Con il naso all’insù, fra stelle e miti

In cielo corrono eroi e divinità, si inseguono pesci e scorpioni: è il cielo che vedevano i Greci e che ammiriamo anche noi, eredi della loro topografia celeste. È vero, l’inquinamento luminoso rende davvero raro lo spettacolo del buio notturno con il suo foulard di stelle ma, quando c’è, lo stupore è ancestrale. E non ha nulla di diverso rispetto a 2.500 anni fa, per questo il libro di Giulio Guidorizzi su I miti delle stelle ci riporta a un’epoca lontana, eppure così vicina. Così immensamente nostra. Furono i Mesopotamici a studiare per primi il cielo notturno, poi vennero i Greci a mettere un po’ d’ordine e a dare i nomi, che è davvero un modo per prendere le misure all’incommensurabile e il professor Guidorizzi ammette di provare una fascinazione particolare per la mitologia, un po’ come Aristotele: «Più invecchio, e più divento amante dei miti» (fr. 668, Rose).

Verso settentrione

La mappa del nostro cielo è segnata dalla mitologia e basta alzare gli occhi per ritrovare dei, eroi ed eroine.

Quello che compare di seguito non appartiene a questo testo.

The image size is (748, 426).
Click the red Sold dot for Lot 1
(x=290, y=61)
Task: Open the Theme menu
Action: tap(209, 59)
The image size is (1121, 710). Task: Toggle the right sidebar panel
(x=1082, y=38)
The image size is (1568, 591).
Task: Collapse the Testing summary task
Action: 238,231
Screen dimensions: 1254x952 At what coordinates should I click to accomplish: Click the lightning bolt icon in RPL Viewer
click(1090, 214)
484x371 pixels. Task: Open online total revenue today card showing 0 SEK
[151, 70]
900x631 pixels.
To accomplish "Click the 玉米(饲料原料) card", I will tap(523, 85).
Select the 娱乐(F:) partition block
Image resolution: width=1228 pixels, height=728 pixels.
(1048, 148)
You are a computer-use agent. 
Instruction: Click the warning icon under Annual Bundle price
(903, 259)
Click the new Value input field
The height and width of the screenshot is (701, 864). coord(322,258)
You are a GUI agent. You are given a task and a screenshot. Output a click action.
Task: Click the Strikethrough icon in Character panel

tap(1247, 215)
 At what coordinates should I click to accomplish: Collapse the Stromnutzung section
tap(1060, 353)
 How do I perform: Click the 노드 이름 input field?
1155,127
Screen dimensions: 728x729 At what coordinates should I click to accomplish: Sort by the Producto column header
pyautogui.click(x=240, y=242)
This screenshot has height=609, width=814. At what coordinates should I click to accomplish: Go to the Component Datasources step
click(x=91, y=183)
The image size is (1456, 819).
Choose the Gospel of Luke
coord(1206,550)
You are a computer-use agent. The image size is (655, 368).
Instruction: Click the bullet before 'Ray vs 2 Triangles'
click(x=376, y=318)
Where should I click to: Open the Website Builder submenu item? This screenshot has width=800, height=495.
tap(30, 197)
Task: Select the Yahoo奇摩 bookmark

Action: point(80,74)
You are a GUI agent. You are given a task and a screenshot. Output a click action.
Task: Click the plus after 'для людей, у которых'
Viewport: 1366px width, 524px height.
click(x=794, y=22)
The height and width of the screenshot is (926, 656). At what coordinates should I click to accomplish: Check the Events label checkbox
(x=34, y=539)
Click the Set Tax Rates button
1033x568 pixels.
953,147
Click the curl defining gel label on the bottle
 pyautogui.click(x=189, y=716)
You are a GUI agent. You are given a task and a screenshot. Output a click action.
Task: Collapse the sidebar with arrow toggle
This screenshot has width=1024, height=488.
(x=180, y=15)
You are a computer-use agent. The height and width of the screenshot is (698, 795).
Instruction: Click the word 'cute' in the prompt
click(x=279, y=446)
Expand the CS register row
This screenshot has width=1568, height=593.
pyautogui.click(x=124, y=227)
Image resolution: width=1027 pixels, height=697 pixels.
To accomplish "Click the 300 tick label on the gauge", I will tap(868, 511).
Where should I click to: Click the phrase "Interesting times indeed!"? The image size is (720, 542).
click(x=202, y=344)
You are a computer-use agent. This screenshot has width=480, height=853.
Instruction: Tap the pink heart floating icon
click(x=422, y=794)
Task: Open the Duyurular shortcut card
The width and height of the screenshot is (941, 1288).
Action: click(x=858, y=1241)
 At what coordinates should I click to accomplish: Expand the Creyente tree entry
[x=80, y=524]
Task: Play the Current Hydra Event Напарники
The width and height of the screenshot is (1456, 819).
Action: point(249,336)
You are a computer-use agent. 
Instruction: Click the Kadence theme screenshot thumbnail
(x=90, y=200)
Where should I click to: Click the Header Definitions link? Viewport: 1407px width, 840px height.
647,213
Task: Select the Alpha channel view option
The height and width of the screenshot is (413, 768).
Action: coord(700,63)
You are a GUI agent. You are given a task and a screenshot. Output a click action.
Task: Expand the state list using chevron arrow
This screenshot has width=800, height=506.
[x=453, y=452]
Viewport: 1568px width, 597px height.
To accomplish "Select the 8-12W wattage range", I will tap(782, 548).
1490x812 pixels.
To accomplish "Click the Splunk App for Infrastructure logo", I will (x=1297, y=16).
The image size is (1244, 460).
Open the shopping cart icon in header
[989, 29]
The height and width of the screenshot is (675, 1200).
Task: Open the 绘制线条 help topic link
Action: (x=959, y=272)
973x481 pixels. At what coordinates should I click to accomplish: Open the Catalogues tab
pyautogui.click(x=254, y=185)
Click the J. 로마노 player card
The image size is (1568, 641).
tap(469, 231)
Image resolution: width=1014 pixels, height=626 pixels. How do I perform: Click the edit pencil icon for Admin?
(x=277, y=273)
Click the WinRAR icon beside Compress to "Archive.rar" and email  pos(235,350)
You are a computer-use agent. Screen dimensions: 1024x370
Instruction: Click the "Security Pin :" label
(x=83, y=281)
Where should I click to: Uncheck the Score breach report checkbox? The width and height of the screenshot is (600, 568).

L’Orsa Maggiore, ad esempio, è formata da sette stelle, visibili più che mai, usate dai Greci come bussola verso Nord: per i Latini erano dette anche “i sette buoi”, septem triones (da cui deriva il nostro settentrione). L’Orsa Maggiore sta lassù, così in alto per volere di Zeus che, quando ebbe sconfitto Crono e preso il potere, scelse di ringraziare le custodi – due orse, appunto – che l’avevano protetto da bambino. Le storie sono tante e anche antecedenti ai Greci, come quella del re Licaone che, da varie donne, ebbe cinquanta figli crudeli e selvaggi, ma anche una figlia diversa, Callisto, cioè “la bellissima”, che si unì alle cacciatrici al seguito di Artemide e che venne trasformata in orsa quando, proprio Artemide si accorse che Callisto era incinta di Zeus, che l’aveva sedotta “travestendosi” da Artemide stessa.

Le stelle romantiche

Fra le stelle più “romantiche” le Pleiadi, le sette sorelle del cielo (di cui una scarsamente visibile), narrate così dal poeta arabo Ibn Hamdis (XI secolo): «Spesso la notte guardo le stelle, che sembrano / micce accese o cuspidi lampeggianti. / Vedo le Pleiadi che sorgono e sembrano un filo di sette / perle di cui hai fatto una collana». Ben prima dell’XI secolo gli uomini furono ammaliati da quelle sette sorelle: nella grotta di Lascaux, nella Sala dei Tori (circa 17.000 anni fa) si distingue la figura di un bisonte con il muso levato e sopra sono segnati sei punti in circolo che vengono interpretati proprio come delle stelle, in rapporto forse alla caccia del bisonte. Di certo, invece, sono stelle quelle che un artista del 2000 a.C. circa incise sul Disco di Nebra, trovato scavando una cavità del Monte Mittelberg, vicino a Nebra, in Germania.

A bordo di Argo

Le storie sono tante, più delle stelle e dei miti che le avvolgono. C’è “la cintura di Orione”, tre astri luminosi, chiamati nel Medioevo “i tre re magi”, ma già noti nell’astronomia mesopotamica, da cui deriva il suo nome. Era “Uru-anna” e raffigurava l’eroe Gilgamesh in lotta contro il toro celeste. Saliamo a bordo di Argo, la nave degli eroi, la costellazione più estesa, o veniamo immersi nella storia dell’Idra, la costellazione più estesa ma anche la meno visibile: «Si allunga – scriveva Arato – come un animale e la sua testa arriva sino al Cancro, la spira sotto il corpo del leone e la coda sta sospesa sul Centauro».

Nella parte più alta del cielo, vicino alla Vergine, nel cielo di primavera, brilla una piccola costellazione di stelle poco luminose. Il primo ad individuarla era stato l’astronomo e matematico Conone di Samo che, a metà del III secolo a.C., l’aveva chiamata “Chioma di Berenice”, in omaggio alla regina Berenice, sposa di Tolomeo III re d’Egitto.